When you recruit players based on potential, you take chances. Iowa does that with two stars, and sometimes those chances don’t pan out. But there is strength in numbers, so if Iowa has a recruiting class of 22 and half of them don’t pan out, that’s fine, Iowa has other recruiting classes to lean on. It is when Iowa has recruits not pan out AND loses recruits that they end up in trouble.

Iowa lost over half of their 2008 recruiting class to transfers, suspensions, and injuries. That left Iowa with just 12 players to try turn into Big Ten starters. Iowa only succeeded with six of those players, Steve Bigach, Shaun Prater, Riley Reiff, Joe Gaglione, James Vandenberg, and James Ferentz. That is 6 out of 25 players in a class, with only three being actual all-Big Ten players. That is absurdly low. This was one of Iowa’s big recruiting classes, a class that Iowa depended on. After seeing that no one should be too surprised at Iowa’s misfortune in the 2012 season as Iowa had to rely on underclassmen only.

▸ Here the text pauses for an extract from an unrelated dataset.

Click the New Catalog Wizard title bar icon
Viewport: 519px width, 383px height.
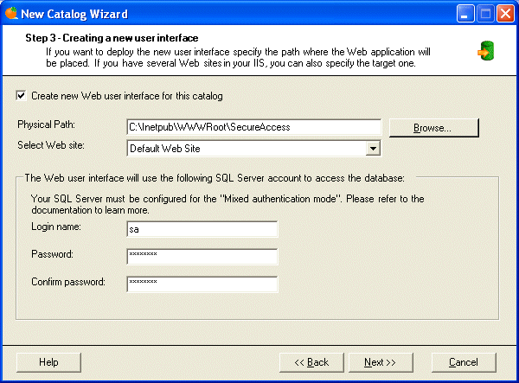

The year after that, they lost 9 players out of 19. More than one third of the players left from the 2010 class. In those three years, Iowa lost 45% of their incoming recruits. In a developing system like Iowa, they can’t have those numbers. They don’t reload like Alabama or Ohio State. Every loss hurts Iowa, especially if injuries add up like they did in 2012.

This is why I think that the last couple seasons have been aberrations from the cycle. With most of the latest classes staying so far, it looks like Iowa is back where Ferentz wants it. It looks like Iowa is back in its cycle and the exciting part is that it looks like this is possibly year two or three in the cycle. Iowa may have some big things coming from them and I am excited to see where it will lead to.

Comments

  1. Bob says

    I don’t see what’s so unique about this “cycle” for Iowa. Every team in the country has to deal with players leaving and some getting more time on the field at a younger/older age. Plus, of course Iowa will have a good year this year – their schedule is one of the easiest in the power five conferences.

  2. Thomas says

    The reason we have 4 year cycles is because we play too conservatively, recruits don’t want to go to a school where the goal is to get ahead and sit on the lead. If Iowa wants to get more recruits we need to dominate whenever we can run the points up and get more people onto the field getting playing time. Why go to Iowa when as a 3 or 4 star you can go elsewhere and get double the playtime as a freshman or a sophomore.